No meaningful response is expected from general press inboxes. Large organizations are built to filter unsolicited claims, especially when those claims arrive without the usual signs of legitimacy: a famous sender, a known lab, a venture-backed company, a partner introduction, a prestigious institution, or a recognizable media frame.

That mismatch is part of what the project names as an issue of modern communication.

AI interaction doesn’t fail only because the content is wrong, although that happens plenty. It fails when the exchange has no reliable structure for interpretation, evidence, proportion, restraint, and closure. Institutions have a parallel problem: they don’t just evaluate what arrives, but also the shape it arrives in. The same idea can be treated as noise, risk, opportunity, or inevitability depending on the sender, room, format, and moment.

That’s what makes this situation historically funny. The message they were sent is not “please buy my solution.” It’s closer to: here is a public-domain conduct framework for one of the central unsolved product problems in AI — you know, that major global technical arms race you’re in. Oh, any by the way:

“The packet is public.”

“The GitHub trail is public.”

“The test is small enough for any of your employees to run.”

“The permission barrier is gone.”

“Good luck with your press@ inbox architecture.”

That last part isn’t only a joke. A major AI company could spend a relatively small amount of money—one executive offsite small, one talent-poaching bonus small, one tiny fraction of a routine fine small—building a better filter for strange but possibly valuable inbound work. That’s not even a complicated bet for a trillion-dollar company: if one useful external idea, framework, test, or warning gets caught by the small team actually inspecting the inbox each year, the system pays for itself.

But most inbound systems are designed around the average message. The average message wants a meeting, a demo, a contract, a partnership, a license, attention, money, or trust before anything can be inspected.

This message one asks for none of that. The evidence request is painfully simple: compare a normal AI exchange with one guided by the framework and see whether the interaction becomes more grounded, less drifty, more proportionate, easier to follow, and able to stop when it’s done. The theory doesn’t need to be believed up front when the first test is easier than coming up with an excuse to not trust it.
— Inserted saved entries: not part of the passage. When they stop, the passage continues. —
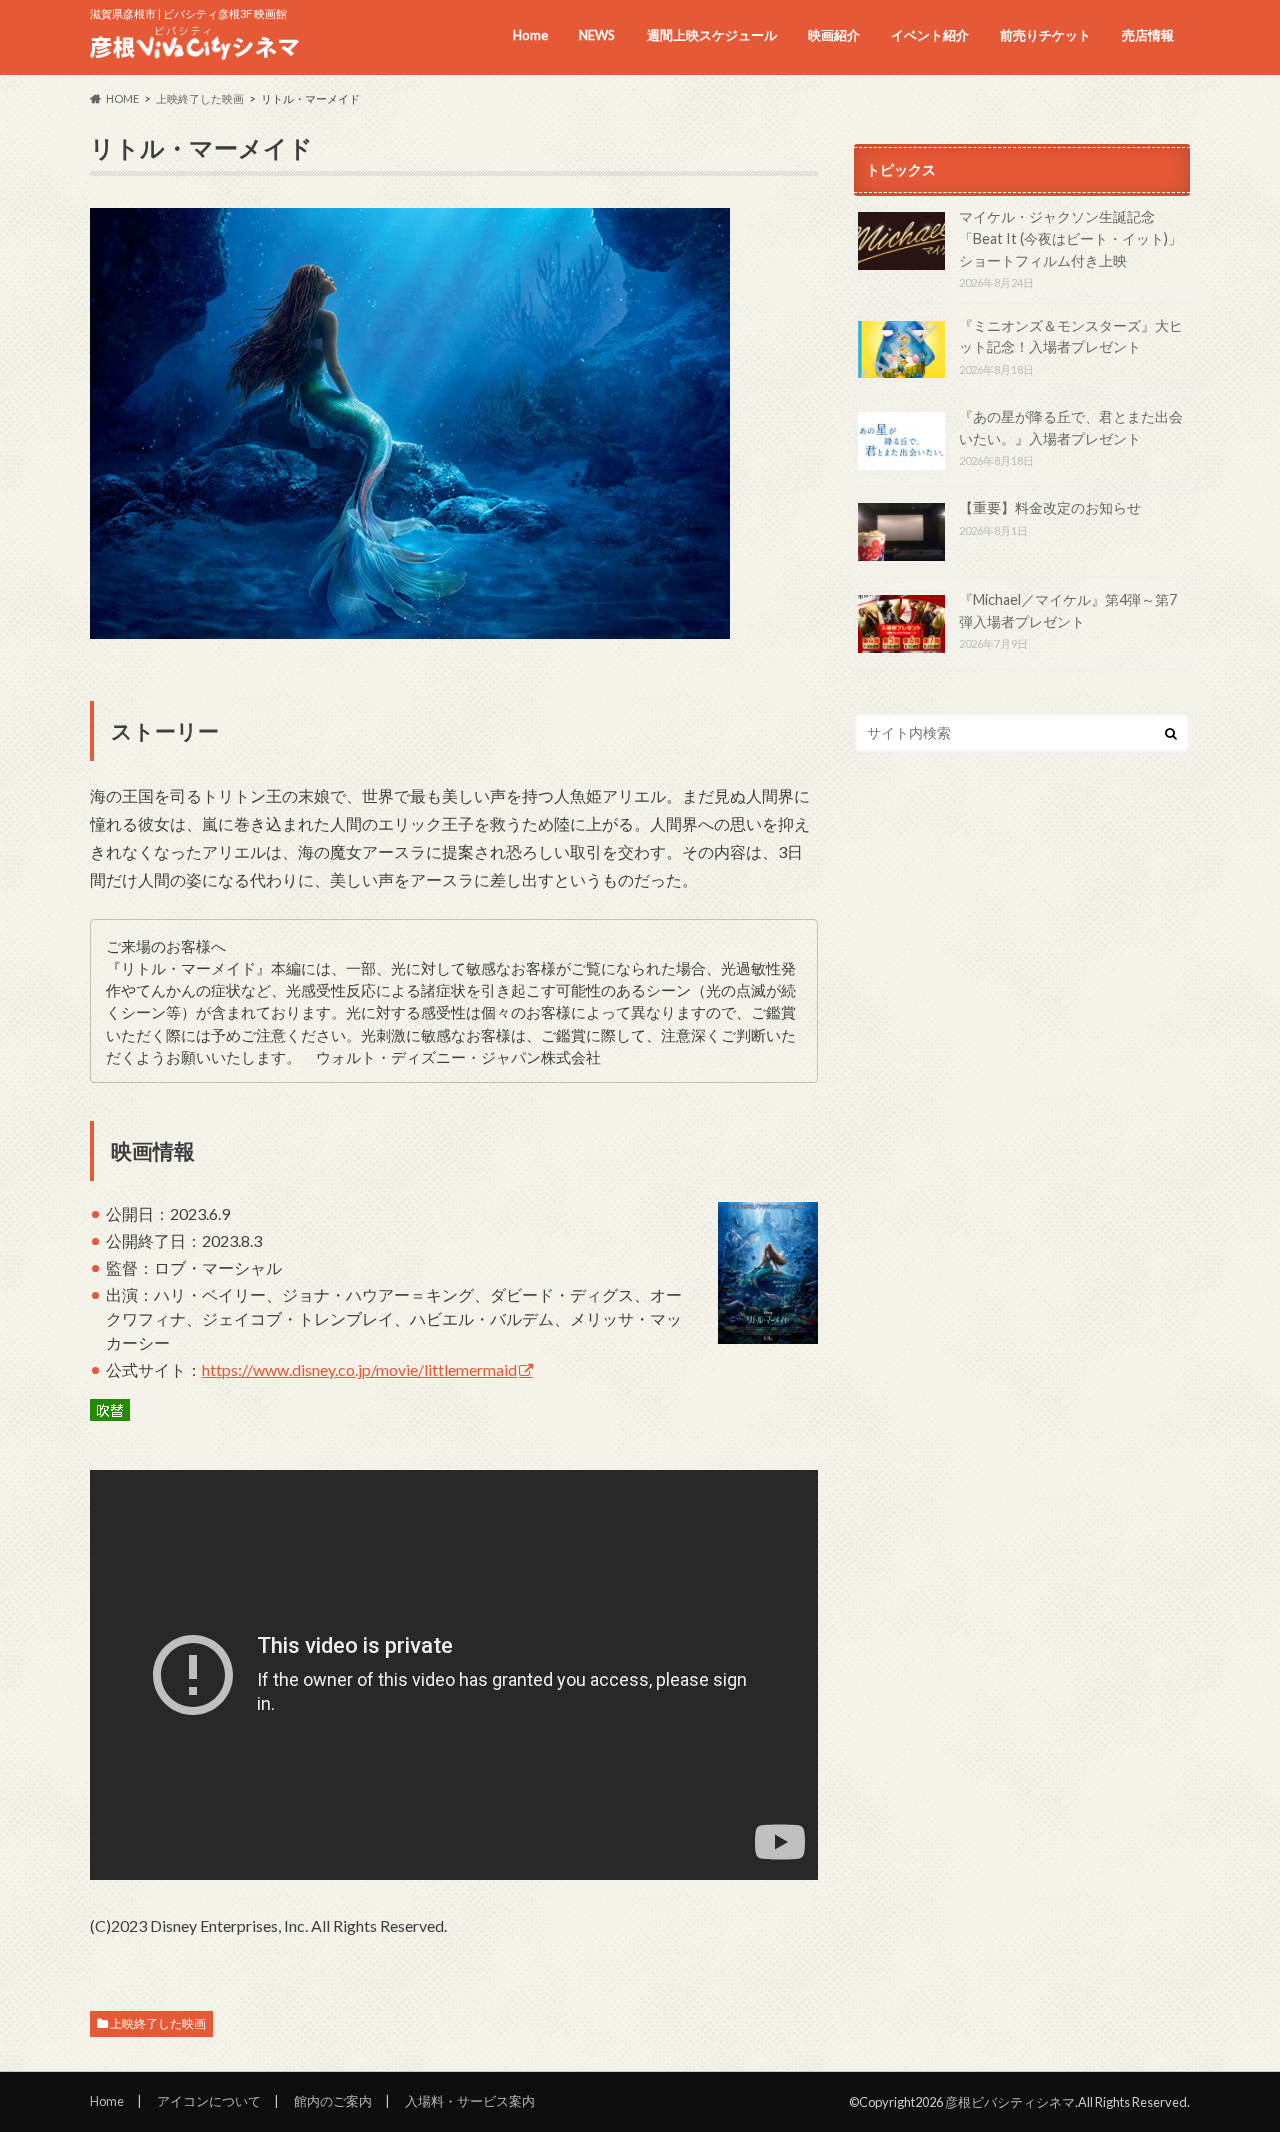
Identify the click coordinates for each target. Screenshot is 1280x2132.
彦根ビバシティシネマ (1010, 2102)
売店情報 (1148, 35)
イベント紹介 (930, 35)
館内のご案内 (333, 2101)
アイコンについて (209, 2101)
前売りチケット (1045, 35)
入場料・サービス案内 (470, 2101)
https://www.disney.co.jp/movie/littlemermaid (359, 1369)
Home (530, 35)
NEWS (597, 35)
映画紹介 (834, 35)
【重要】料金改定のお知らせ (1050, 507)
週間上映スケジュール (712, 35)
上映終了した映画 (158, 2023)
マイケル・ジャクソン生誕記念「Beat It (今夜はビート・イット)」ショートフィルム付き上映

The test will almost certainly be ignored.

The message may sit in an inbox, forever unread.

An intern may route it to someone who will delete it immediately, then spend the rest of the summer hearing about that “routing and filtering mistake” they made at the start of summer.

Culture will likely find the project before institutions do, as is tradition.

Regardless of what actually happens, Big Tech was informed… again.

That’s the record, boring and documented, posted here with a timestamp. The rest is basic perception, attention, and communication physics: glossy polish stands in for meaning, familiar surfaces stand in for truth, and structure keeps doing the real work whether anyone finds it exciting or not.

So, as has been the case since February, the most innovative tech companies on the frontlines of AI research will continue chasing the solutions that are currently sitting in Trash.

Subject: Open CC0 framework for human-grade AI interaction

Hello [Big Tech Company],


I am the Lead Researcher of The Heart of AI, sending this press/research packet because your company is working very hard on the AI conduct problem: how AI systems should behave in an exchange with a human user. This project addresses that problem directly. It includes a complete CC0 1.0 framework for improving AI interaction behavior through grounding, progression, restraint, proportion, and closure.

No belief is required. The evidence is a five-minute A/B test: compare a normal AI exchange with one guided by the framework.

I do not expect that test to be run, because this project names a pattern that both institutions and AI systems have learned too well: the surface of an idea often decides whether it’s treated as serious before the idea itself is tested.

Either way, the work is public, and the permission barrier is gone.